Why Foreign Mutual Funds are Almost Always Viewed as Passive Foreign Investment Companies?
A PFIC is defined as any foreign corporation that derives 75% or more of its income from passive activities. Or, a PFIC may be comprised of at least 50% passive (investment) assets. Because nearly all of the income garnered from mutual funds is passive income, these funds are almost always viewed as passive foreign investment companies. As such, they are subject to the strict and weighty PFIC tax regime.
PFIC Regime Definition
Since 1986, PFICs have been taxed in such as way as to afford no tax benefits to investors from the US. A PFIC may be taxed in one of three ways:
Excess Distribution Method (Code Sec. 1291)
The Excess Distribution Method is the taxation method that will be used automatically if another method is not/cannot be chosen. Under this method, the US shareholders of the deemed PFIC are subject to high taxation every time they receive a distribution or sell their holdings in the PFIC stock. The distribution, in part, is subject to the highest possible tax rate, hugely affecting investors who thought they were in the PFIC as a way of ensuring tax relief. The intricacies of the Excess Distribution Method are complicated, but essentially mean that all distributions will be divided up according to how long the shareholder has owned the stock. The portions of the distribution that are allocated to the current year as well as any years prior to the mutual fund’s establishment as a PFIC will not be taxed as capital gain but rather as standard income. All other allocations will be taxed at whatever was the highest possible rate for each relevant year. Additionally, interest will be compounded from the date of the taxpayer’s Federal return from that year.

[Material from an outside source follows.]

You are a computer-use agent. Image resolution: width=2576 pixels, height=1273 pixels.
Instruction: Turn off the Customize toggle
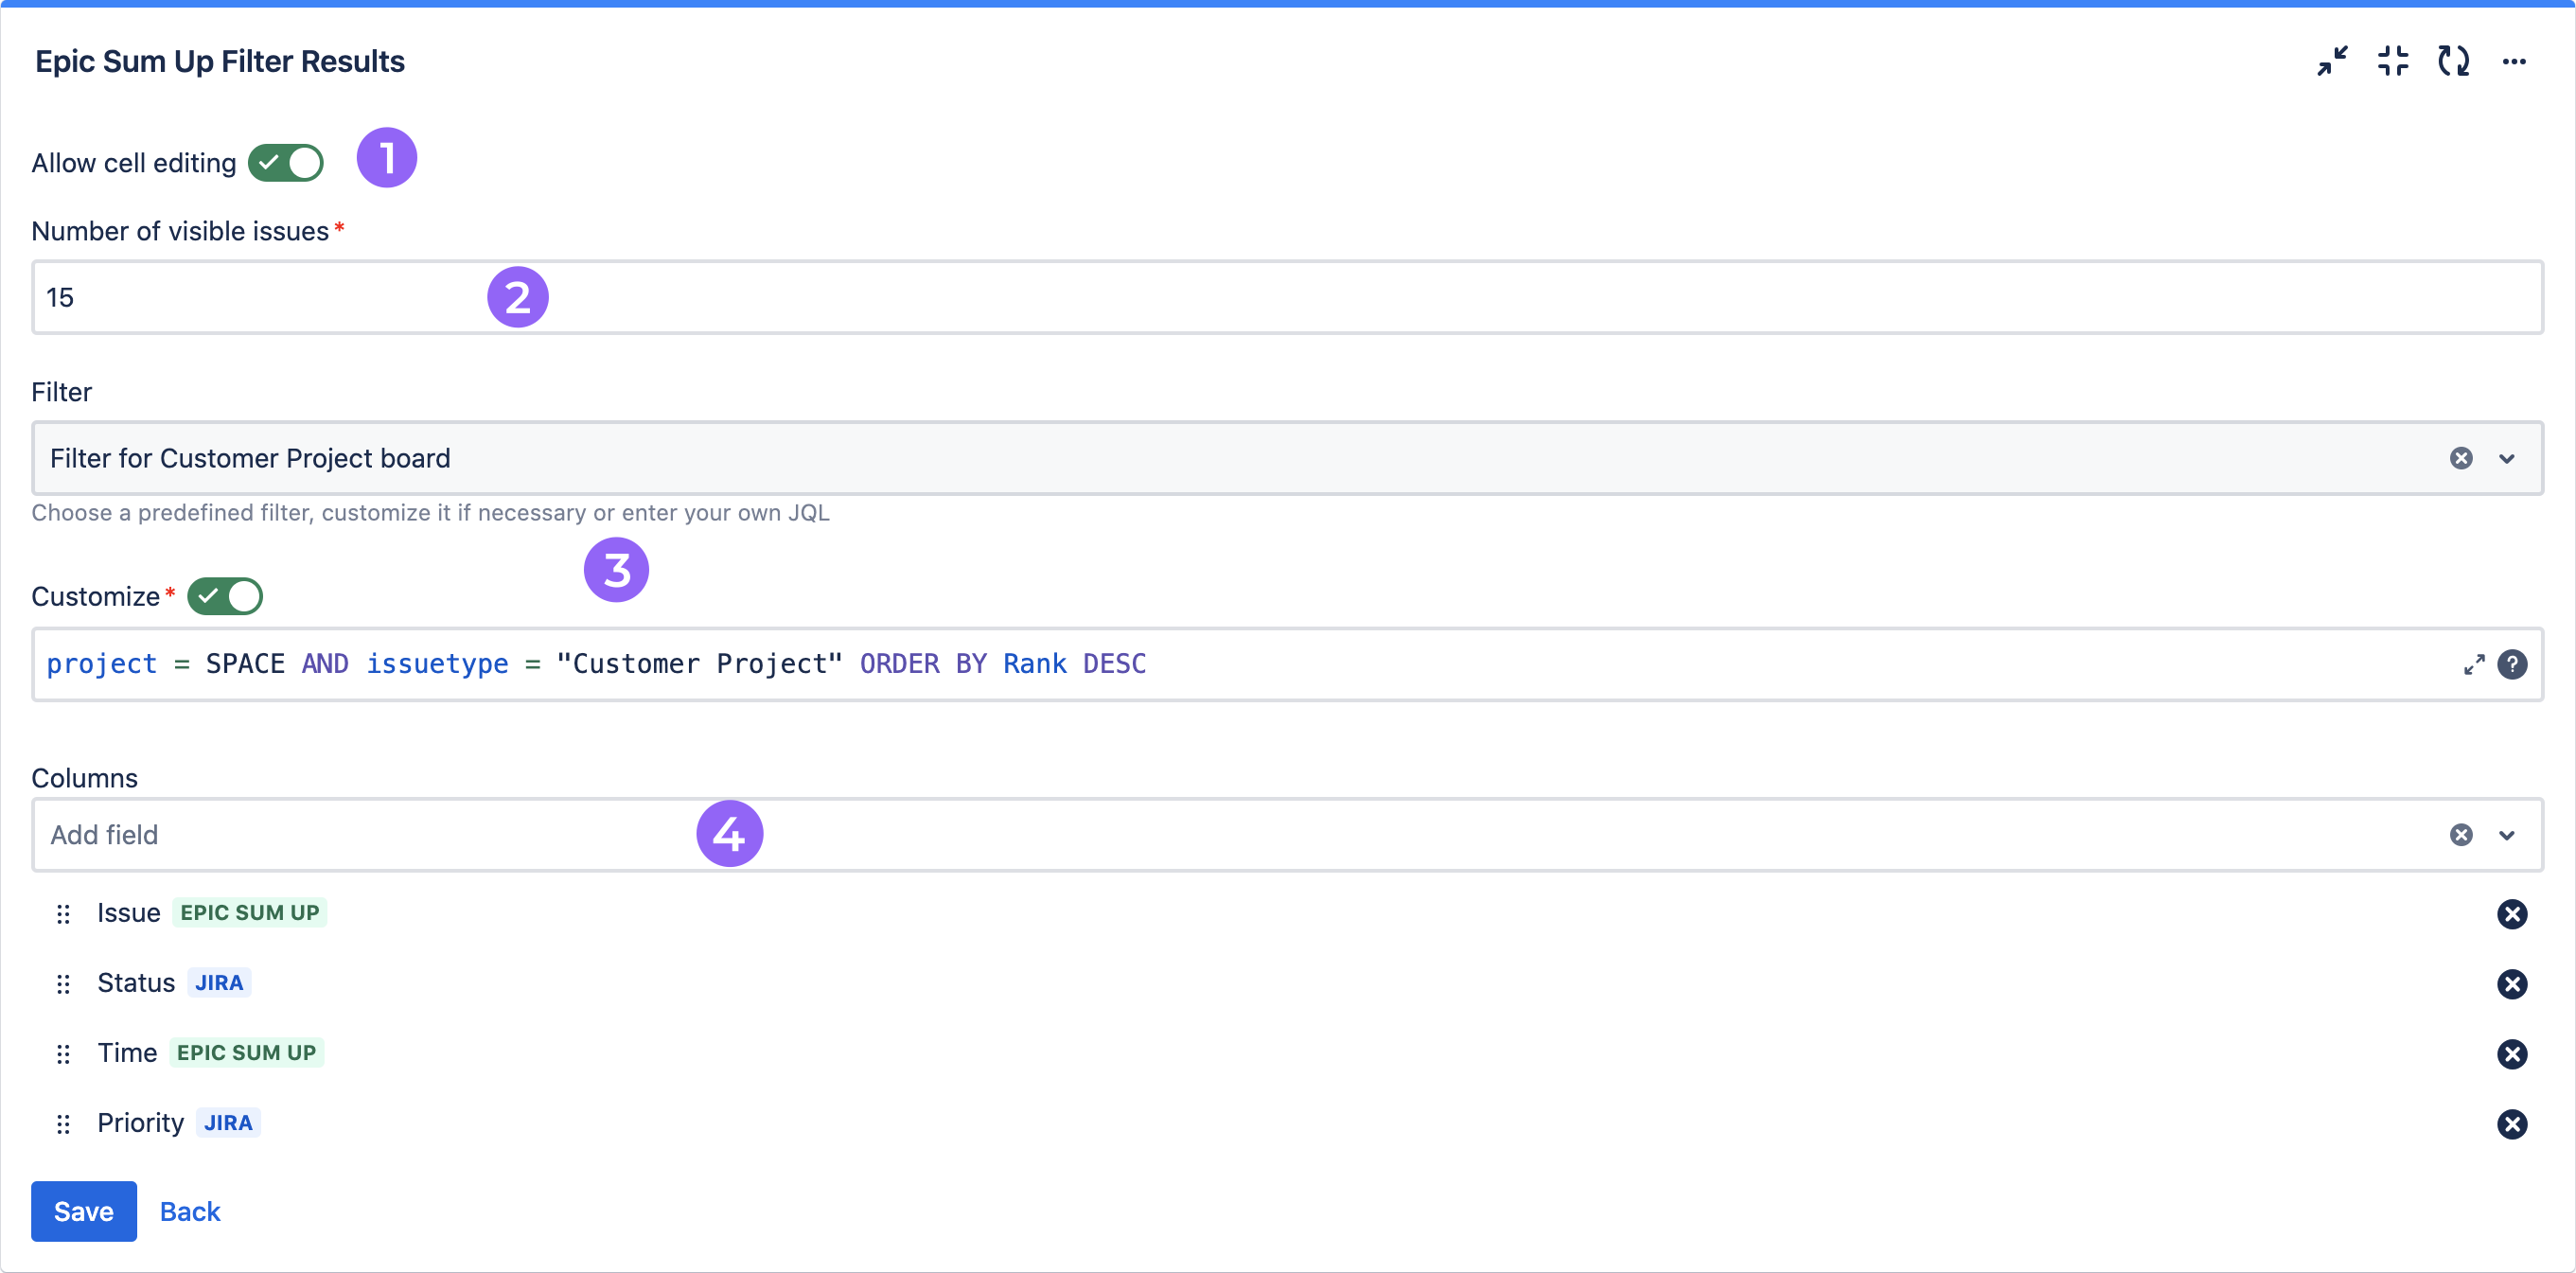224,596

QEF (Code Sec. 1293 and 1295)
Under certain rules (that should be explained in detail by an accountant) a PFIC can sometimes be treated as a QEF (if the shareholder elects). When this is the case, the shareholder will be required to include each year in gross income the pro rata share of earnings of the QEF and include as long term capital gain the pro rata share of net capital gain of the QEF.
Mark to Market Method (Code Sec. 1296)
Under this election, shareholders must include each year as ordinary income, the excess of the fair market value of the PFIC stock as of the close of the tax year over its adjusted basis in the shareholder´s books. If the stock has declined in value, an ordinary loss deduction is allowed, but it is limited to the amount of gain previously included in income.
Beginning in 2010, US shareholders who own shares in PFICs are now required to annually report their holdings to the IRS. This new requirement is regulated by the “Hire Act”.
It would be both unwise and false to assume that foreign funds still allow investors any tax benefits above that of domestic funds. In fact, foreign funds can be a great deal more costly because of the rules surrounding PFICs. Apart from PFICs, foreign investments also come with other tax liabilities and should be avoided altogether unless directed under the guidance of a qualified and experienced international tax professional.